Quotes from The Book (Best review on THE PSYCHOLOGY OF MONEY Book 22)
- “$81.5 Billion of Warren Buffet’s $84.5 billion net worth came after his 65th birthday. Our minds are not built to handle such absurdities.”
- “Getting rich is one thing. Staying rich is another”
- “We underestimate how normal it is for a lot of things to fail which causes us to overreact when they do.”
- “Controlling your time is the highest dividend money pays.”
- “No one is as impressed by your possessions as much as you are.”
- “Spending money to show people how much money you have is the fastest way to have less money.”
- “One of the most powerful ways to increase your wealth is not increasing your income.
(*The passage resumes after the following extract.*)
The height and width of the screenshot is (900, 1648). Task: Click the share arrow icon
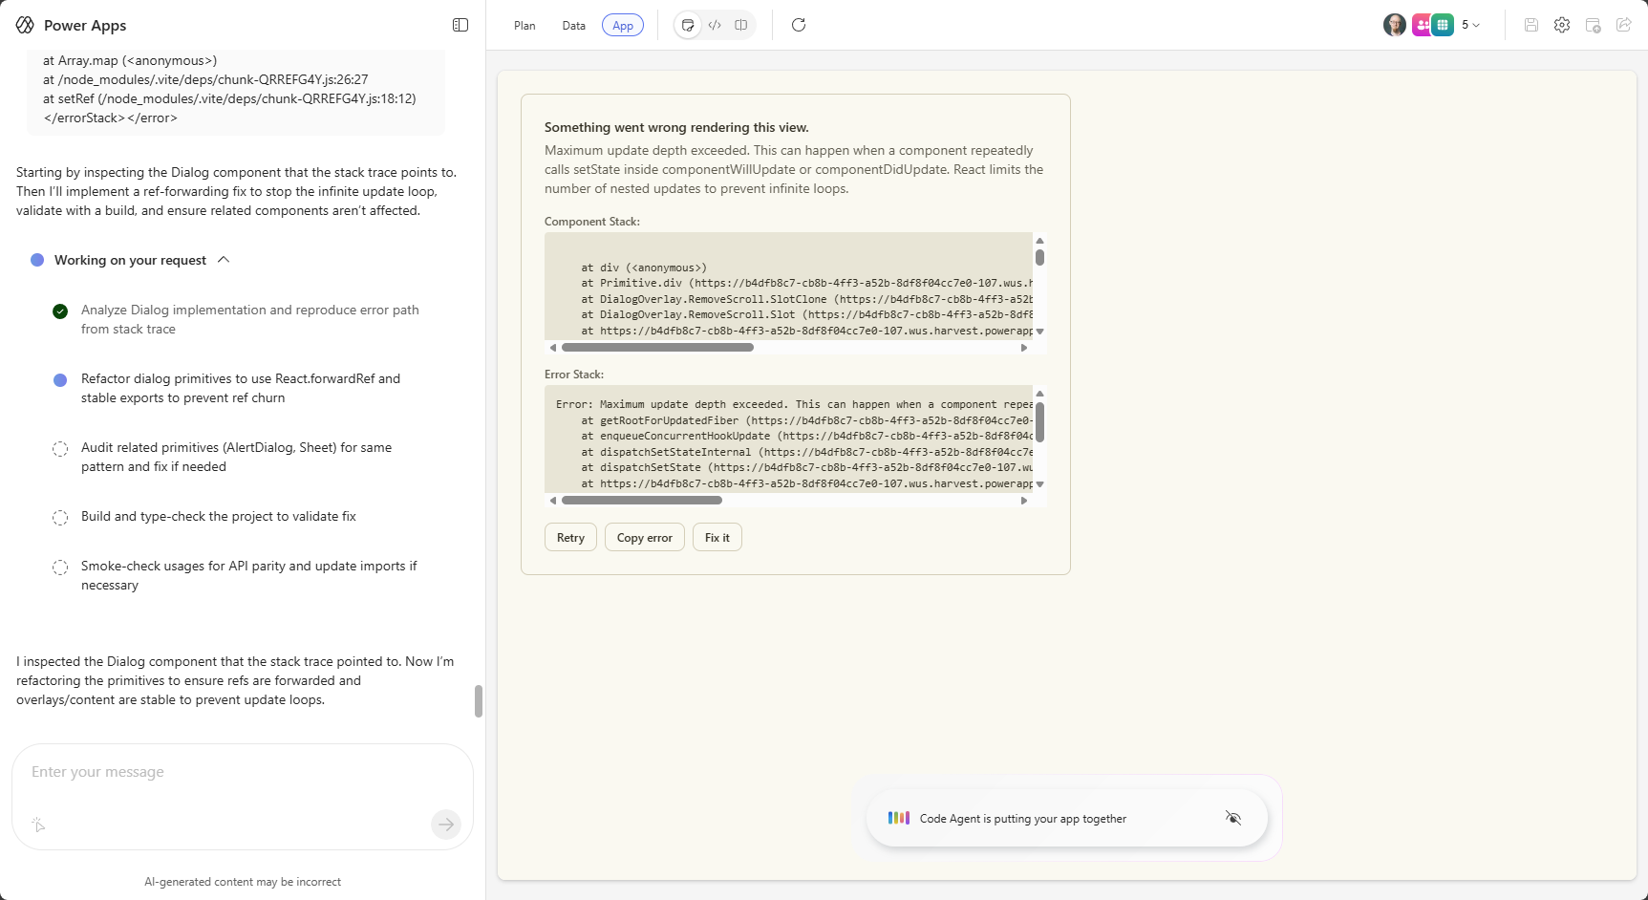point(1623,25)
It is to increase your humility”
- “Commitment to your strategy during the lean years of the market is the financial variable that most correlates to your eventual outcome.”
- “History is the study of the change, ironically used as a map of the future.”
- “The most important part of a plan is to plan for the plan not going according to plan.”
- “We are bad forecasters of our future selves.”
- “Everything has a price, but not all prices appear on labels.”
- “Beware taking financial cues from people who are playing a different game than you are.”
- “Optimism sounds like a sales pitch. Pessimism sounds like someone trying to help you.”
- “The more you want something to be true, the more you’re likely to believe the story that overestimates the odds of it being true.”
Best review on THE PSYCHOLOGY OF MONEY Book 22
This book on Psychology of Money contains the tips from a book, the winner of the Best Business award. The book describes the difference between being wealthy and prosperous. Rich people always take risky steps concerning past historical data, and wealthy people realize that they are not risking their wealth by not committing mistakes and being successful. This short book is full of financial lessons and fun tips on the best ways to deal with money. Readers may believe the book is insights into behavioral economics and analysis of money.
I feel the book would be helpful to the readers in adding financial education and wisdom in saving for the future.